The NVIDIA Prompt Task and Complexity Classifier is a sophisticated multi-headed model designed to analyze and categorize text prompts across multiple dimensions. It classifies prompts into 11 distinct task types while simultaneously evaluating their complexity across 6 different dimensions. Built on the DeBERTa-v3-base architecture, this model provides comprehensive prompt analysis for better understanding and optimization of AI interactions.
Implementation Details
The model employs multiple classification heads on top of a DeBERTa backbone, each dedicated to a specific task categorization or complexity dimension. It processes input text with a maximum length of 512 tokens and outputs both categorical and numerical classifications. The overall complexity score is calculated using a weighted combination of various dimensions, with creativity (35%) and reasoning (25%) having the highest impact.

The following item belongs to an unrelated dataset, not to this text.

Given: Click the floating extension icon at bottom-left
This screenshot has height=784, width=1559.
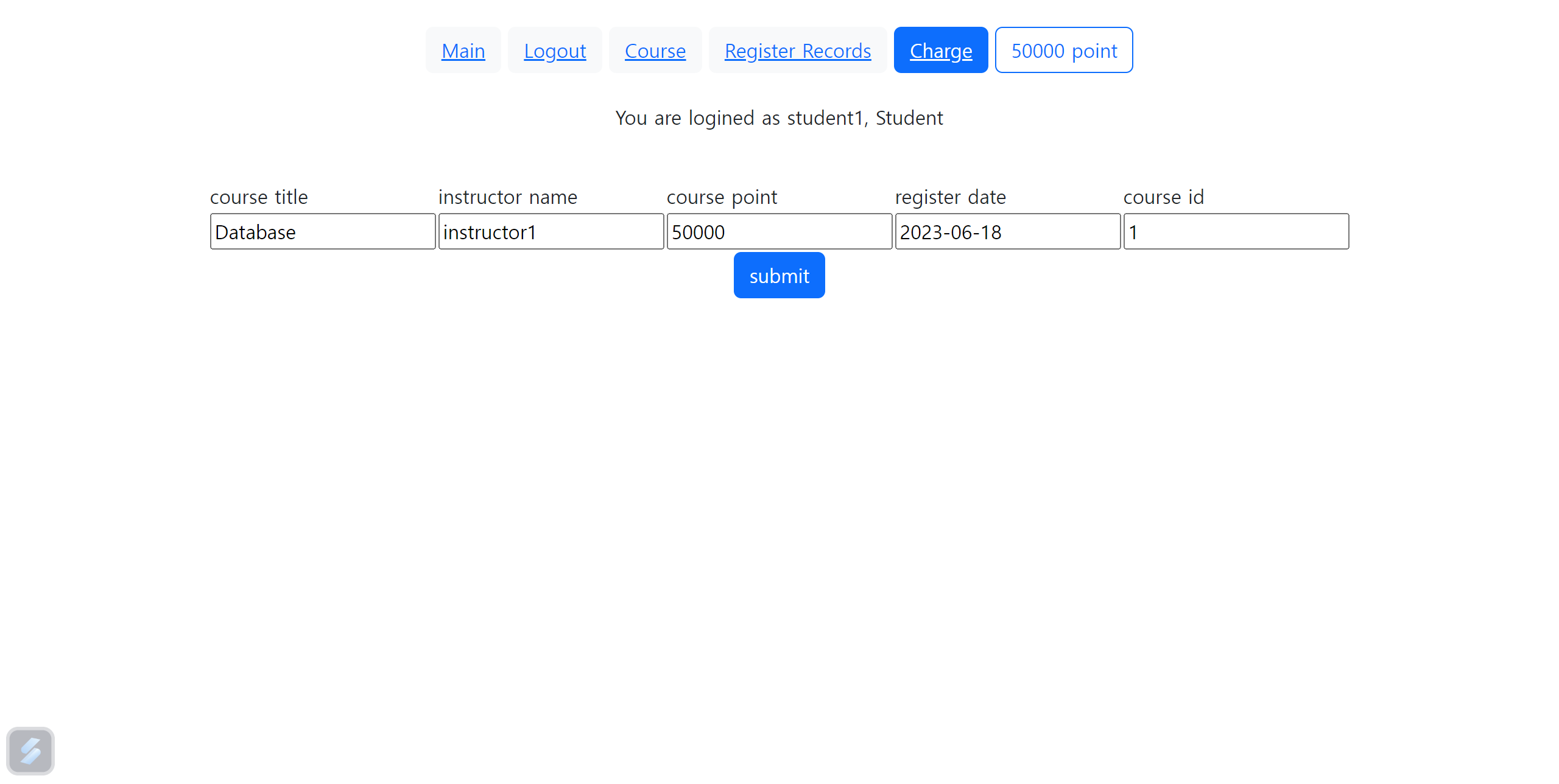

- Trained on 4,024 human-annotated English prompts
- Achieves high accuracy across all classification dimensions (93.7-99.7%)
- Implements mean pooling for feature extraction
- Provides both primary and secondary task classifications
Core Capabilities
- Task Classification: Categorizes prompts into 11 types including Open QA, Closed QA, Text Generation, etc.
- Complexity Analysis: Evaluates prompts across creativity, reasoning, contextual knowledge, domain knowledge, constraints, and few-shot examples
- Multi-dimensional Scoring: Generates an overall complexity score using weighted dimensions
- Confidence Metrics: Provides probability scores for task classifications
Frequently Asked Questions
Q: What makes this model unique?
This model stands out for its comprehensive approach to prompt analysis, combining both task classification and multiple complexity dimensions in a single model. Its high accuracy and weighted scoring system make it particularly valuable for understanding and optimizing prompt engineering.
Q: What are the recommended use cases?
The model is ideal for prompt engineering optimization, automated prompt analysis in large-scale applications, educational content difficulty assessment, and AI system evaluation. It can help in understanding prompt complexity patterns and improving prompt design for better AI interactions.